Traditional search engines were designed for human consumption, prioritizing readability and ranking for users who scan pages. As AI agents increasingly rely on web data to ground their responses, the current search infrastructure is becoming a bottleneck. Keenable, founded by former Yandex and Amazon search engineers, is building a web-scale index specifically for AI agents. By optimizing index structures for machine retrieval rather than human browsing, they aim to solve the high costs and latency issues associated with using general-purpose search APIs for agentic tasks.

Technical Differentiation and Cost Efficiency

Keenable’s core value proposition lies in its ability to narrow search space rapidly, which is critical for maintaining performance at scale. Founder Andrey Styskin notes that enterprise search solutions often fail or become prohibitively expensive when scaled to the entire web because they lack task-specific fine-tuning. The company is also developing a proprietary "WebQueryLanguage" designed to help AI systems synthesize information across multiple web sources, even when no single document contains the complete answer. This approach is intended to compete with the bundled, restrictive search APIs currently offered by major tech incumbents, who are increasingly limiting access to their search data to avoid cannibalizing their own AI products.

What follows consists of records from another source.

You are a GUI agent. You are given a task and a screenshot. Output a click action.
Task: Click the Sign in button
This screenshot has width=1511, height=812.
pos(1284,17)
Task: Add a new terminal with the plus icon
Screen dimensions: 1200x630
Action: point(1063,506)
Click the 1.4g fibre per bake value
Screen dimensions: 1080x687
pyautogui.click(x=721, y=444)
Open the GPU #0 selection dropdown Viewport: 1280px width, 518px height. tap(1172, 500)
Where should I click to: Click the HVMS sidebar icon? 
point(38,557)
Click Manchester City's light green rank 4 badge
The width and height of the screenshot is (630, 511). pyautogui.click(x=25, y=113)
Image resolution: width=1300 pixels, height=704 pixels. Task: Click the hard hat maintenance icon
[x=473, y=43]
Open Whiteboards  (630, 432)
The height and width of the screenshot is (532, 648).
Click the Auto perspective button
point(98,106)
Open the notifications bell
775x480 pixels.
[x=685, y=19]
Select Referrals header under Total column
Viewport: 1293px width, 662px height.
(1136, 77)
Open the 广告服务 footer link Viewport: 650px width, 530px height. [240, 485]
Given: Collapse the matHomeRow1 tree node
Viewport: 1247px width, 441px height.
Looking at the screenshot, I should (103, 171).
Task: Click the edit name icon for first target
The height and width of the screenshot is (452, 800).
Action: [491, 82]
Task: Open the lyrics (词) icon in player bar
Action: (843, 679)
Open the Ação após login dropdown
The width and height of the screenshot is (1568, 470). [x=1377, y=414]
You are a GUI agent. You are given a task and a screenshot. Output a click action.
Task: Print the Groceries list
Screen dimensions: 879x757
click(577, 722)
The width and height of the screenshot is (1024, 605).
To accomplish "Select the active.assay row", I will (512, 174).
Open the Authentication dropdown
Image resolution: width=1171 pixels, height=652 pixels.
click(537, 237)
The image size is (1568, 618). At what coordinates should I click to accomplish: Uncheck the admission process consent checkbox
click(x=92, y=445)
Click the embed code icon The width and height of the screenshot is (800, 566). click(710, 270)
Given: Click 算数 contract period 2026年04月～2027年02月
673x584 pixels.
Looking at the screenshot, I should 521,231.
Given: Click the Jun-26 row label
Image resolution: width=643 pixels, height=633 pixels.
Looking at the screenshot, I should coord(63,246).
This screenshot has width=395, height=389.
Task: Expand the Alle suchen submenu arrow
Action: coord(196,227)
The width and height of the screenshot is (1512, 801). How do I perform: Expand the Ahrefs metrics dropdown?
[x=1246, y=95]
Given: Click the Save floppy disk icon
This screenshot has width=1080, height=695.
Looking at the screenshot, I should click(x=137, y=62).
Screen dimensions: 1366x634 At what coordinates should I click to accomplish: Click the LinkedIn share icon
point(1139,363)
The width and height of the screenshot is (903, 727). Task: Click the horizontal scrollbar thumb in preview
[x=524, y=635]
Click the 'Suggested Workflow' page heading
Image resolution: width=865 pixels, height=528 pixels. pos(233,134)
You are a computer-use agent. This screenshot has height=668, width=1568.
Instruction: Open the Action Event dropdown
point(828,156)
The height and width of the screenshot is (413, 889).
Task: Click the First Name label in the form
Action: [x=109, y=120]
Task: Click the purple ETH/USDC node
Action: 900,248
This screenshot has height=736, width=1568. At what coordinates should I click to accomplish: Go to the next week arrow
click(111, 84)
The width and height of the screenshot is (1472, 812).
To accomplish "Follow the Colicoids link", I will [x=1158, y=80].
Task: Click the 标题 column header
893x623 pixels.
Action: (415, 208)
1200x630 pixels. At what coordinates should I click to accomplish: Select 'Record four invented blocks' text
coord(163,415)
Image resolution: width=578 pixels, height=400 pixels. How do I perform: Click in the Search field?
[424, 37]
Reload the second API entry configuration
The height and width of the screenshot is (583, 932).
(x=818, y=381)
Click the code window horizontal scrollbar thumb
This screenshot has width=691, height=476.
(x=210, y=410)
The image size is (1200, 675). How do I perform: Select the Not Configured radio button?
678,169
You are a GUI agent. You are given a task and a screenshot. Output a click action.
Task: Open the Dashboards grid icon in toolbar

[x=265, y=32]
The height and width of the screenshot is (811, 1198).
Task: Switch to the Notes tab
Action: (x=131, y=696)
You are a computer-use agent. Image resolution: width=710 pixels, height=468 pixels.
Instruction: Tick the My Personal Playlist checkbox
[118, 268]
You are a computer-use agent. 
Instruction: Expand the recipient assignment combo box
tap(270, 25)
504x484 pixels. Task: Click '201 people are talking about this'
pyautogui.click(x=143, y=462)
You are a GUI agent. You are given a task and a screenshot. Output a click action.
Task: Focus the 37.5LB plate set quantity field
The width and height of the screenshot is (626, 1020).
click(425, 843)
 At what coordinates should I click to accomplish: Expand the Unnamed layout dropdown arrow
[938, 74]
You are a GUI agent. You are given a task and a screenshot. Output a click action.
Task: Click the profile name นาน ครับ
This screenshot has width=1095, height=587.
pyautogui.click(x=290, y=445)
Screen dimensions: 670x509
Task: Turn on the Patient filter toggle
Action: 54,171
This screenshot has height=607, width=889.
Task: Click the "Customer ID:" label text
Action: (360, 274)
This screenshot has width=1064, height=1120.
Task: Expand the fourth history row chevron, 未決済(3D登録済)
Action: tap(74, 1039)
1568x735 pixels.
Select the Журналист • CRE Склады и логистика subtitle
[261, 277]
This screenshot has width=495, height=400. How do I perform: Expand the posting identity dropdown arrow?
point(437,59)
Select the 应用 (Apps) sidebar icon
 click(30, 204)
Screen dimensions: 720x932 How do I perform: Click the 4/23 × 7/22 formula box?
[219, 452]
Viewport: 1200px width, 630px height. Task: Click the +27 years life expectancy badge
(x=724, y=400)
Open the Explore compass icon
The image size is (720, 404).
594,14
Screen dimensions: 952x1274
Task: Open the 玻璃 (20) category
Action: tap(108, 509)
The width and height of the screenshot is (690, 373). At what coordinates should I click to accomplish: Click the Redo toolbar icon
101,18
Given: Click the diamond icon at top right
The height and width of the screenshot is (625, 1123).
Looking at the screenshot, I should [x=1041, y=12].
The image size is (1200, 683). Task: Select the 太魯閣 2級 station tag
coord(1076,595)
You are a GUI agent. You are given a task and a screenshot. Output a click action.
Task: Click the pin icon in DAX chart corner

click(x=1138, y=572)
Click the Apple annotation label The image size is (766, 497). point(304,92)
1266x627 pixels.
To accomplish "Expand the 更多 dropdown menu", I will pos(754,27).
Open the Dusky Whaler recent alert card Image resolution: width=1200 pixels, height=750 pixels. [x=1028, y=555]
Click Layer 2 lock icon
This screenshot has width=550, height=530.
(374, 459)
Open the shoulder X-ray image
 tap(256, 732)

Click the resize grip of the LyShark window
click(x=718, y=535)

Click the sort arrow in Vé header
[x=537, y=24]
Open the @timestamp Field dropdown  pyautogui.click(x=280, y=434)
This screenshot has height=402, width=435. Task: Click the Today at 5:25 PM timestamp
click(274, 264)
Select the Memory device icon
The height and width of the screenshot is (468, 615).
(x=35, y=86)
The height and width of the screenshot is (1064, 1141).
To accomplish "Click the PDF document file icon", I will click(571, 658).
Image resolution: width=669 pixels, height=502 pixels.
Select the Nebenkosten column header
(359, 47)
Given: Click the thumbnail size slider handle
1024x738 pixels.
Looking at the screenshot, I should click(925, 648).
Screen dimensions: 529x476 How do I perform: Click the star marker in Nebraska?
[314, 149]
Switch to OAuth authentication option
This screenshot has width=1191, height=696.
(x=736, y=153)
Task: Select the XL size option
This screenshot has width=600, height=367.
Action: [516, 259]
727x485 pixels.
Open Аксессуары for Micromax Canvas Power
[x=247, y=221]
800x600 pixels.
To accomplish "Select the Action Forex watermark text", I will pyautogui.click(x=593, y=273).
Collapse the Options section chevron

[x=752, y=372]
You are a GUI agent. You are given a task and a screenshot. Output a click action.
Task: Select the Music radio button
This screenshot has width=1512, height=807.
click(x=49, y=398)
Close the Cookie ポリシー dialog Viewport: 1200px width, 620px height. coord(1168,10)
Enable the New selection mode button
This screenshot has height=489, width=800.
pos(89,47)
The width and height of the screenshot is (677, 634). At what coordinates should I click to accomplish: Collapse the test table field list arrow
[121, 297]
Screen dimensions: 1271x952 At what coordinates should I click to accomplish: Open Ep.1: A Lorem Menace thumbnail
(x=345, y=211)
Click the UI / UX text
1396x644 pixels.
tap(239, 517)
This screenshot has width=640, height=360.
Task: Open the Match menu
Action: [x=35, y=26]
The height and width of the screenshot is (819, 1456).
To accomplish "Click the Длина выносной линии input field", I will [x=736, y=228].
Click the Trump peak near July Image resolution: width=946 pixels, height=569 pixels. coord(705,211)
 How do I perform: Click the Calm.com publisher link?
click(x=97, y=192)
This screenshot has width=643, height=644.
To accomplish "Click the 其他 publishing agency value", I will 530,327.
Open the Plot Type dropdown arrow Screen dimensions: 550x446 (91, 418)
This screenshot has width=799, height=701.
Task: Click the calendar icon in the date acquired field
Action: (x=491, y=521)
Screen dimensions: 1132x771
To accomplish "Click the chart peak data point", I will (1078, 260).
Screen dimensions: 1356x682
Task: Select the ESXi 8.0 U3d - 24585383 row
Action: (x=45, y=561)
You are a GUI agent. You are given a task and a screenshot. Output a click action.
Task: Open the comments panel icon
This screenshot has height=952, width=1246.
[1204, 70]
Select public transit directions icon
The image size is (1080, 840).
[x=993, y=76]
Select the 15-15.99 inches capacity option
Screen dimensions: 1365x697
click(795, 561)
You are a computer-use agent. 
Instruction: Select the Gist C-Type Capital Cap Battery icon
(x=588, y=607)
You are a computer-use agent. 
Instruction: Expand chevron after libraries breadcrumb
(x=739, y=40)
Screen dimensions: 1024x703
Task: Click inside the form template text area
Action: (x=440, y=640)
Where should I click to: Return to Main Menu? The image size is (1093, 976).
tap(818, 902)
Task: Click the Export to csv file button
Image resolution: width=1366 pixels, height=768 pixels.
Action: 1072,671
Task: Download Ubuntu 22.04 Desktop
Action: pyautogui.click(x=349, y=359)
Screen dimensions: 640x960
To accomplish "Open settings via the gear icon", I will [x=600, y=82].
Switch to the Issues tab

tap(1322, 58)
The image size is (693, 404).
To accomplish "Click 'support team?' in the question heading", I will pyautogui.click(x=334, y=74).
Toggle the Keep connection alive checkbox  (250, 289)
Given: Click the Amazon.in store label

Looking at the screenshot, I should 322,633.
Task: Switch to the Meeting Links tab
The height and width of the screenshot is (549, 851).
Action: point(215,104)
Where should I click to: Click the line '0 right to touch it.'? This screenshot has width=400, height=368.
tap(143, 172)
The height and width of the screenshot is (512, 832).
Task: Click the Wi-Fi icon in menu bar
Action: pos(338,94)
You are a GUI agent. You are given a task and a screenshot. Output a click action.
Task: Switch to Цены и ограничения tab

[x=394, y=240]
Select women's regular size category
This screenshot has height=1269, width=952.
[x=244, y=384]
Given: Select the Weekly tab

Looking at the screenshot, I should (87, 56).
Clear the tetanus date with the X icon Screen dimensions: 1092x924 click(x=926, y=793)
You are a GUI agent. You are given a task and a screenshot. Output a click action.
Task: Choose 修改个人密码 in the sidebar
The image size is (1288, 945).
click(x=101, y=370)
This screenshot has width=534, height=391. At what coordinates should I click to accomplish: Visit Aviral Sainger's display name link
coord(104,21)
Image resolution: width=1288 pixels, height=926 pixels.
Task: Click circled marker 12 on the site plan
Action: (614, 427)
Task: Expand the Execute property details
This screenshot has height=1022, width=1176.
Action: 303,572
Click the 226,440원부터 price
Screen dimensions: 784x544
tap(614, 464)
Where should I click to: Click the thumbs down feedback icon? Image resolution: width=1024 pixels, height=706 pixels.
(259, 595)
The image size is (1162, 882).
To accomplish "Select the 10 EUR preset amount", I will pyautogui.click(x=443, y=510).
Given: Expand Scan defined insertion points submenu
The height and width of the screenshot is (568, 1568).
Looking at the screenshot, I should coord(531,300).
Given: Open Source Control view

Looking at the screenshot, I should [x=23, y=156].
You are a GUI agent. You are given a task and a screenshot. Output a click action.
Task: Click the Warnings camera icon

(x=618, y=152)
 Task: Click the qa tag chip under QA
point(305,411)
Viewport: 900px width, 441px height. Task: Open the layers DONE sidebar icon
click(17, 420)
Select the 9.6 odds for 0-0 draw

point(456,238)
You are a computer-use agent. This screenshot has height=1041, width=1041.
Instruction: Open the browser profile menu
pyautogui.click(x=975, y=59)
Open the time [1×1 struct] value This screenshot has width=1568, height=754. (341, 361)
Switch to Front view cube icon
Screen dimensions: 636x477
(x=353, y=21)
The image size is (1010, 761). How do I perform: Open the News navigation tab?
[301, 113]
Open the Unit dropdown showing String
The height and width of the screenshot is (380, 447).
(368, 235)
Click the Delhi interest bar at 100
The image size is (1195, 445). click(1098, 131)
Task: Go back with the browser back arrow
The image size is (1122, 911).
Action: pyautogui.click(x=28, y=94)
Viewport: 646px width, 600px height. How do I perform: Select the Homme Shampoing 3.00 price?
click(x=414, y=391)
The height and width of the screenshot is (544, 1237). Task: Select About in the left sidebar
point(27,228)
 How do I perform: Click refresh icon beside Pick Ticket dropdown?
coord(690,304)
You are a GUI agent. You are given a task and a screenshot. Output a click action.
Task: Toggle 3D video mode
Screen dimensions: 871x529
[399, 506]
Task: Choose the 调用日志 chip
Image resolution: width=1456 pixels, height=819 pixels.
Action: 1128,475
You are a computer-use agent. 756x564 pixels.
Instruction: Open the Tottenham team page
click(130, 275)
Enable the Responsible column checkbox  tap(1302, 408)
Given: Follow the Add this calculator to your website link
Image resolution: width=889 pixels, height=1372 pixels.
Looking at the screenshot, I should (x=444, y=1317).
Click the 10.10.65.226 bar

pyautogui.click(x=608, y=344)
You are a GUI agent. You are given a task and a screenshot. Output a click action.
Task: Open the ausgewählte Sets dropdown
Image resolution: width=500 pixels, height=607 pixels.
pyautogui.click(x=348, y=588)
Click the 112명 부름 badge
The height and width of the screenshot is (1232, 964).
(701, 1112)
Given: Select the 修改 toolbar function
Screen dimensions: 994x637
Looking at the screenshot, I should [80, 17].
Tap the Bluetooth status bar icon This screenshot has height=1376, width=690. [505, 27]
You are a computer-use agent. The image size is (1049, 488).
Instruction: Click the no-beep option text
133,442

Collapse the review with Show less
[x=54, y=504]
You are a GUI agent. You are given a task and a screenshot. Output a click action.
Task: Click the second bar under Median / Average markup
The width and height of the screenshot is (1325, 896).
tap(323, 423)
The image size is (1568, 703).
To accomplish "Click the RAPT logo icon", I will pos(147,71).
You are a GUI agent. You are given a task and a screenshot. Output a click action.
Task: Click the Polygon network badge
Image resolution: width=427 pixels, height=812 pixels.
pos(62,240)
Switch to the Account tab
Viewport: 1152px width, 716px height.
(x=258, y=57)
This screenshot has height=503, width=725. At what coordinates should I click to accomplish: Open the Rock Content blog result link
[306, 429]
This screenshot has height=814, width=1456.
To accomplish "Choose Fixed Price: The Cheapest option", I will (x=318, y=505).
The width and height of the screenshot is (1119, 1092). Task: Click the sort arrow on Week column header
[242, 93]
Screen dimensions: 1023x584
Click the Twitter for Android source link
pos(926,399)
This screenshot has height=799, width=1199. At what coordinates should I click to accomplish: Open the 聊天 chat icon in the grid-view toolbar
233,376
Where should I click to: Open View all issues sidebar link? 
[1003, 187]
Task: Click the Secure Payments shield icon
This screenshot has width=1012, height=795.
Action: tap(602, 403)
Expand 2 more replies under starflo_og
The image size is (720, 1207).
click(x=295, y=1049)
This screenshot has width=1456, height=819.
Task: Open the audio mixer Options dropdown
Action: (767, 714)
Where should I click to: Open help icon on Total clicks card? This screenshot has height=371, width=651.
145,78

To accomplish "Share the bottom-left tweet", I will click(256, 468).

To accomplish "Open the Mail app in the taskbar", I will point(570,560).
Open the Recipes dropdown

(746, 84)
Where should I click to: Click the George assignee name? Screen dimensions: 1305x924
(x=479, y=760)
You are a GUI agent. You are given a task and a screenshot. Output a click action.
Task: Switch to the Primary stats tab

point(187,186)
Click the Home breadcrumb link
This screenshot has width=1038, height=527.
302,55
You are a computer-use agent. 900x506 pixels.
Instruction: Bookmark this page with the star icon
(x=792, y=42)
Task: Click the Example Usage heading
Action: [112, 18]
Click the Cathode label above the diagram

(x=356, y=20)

Market Positioning and Growth

With $26 million in seed funding led by Accel, Keenable is positioning itself as a specialized infrastructure provider for AI labs and inference providers. While the company acknowledges the extreme difficulty of competing with established search giants, they argue that the "innovator's dilemma" makes incumbents vulnerable in the agentic search space. By focusing on cost-efficient, high-speed retrieval, Keenable aims to capture the growing segment of developers who need reliable, programmatic access to the web for AI grounding.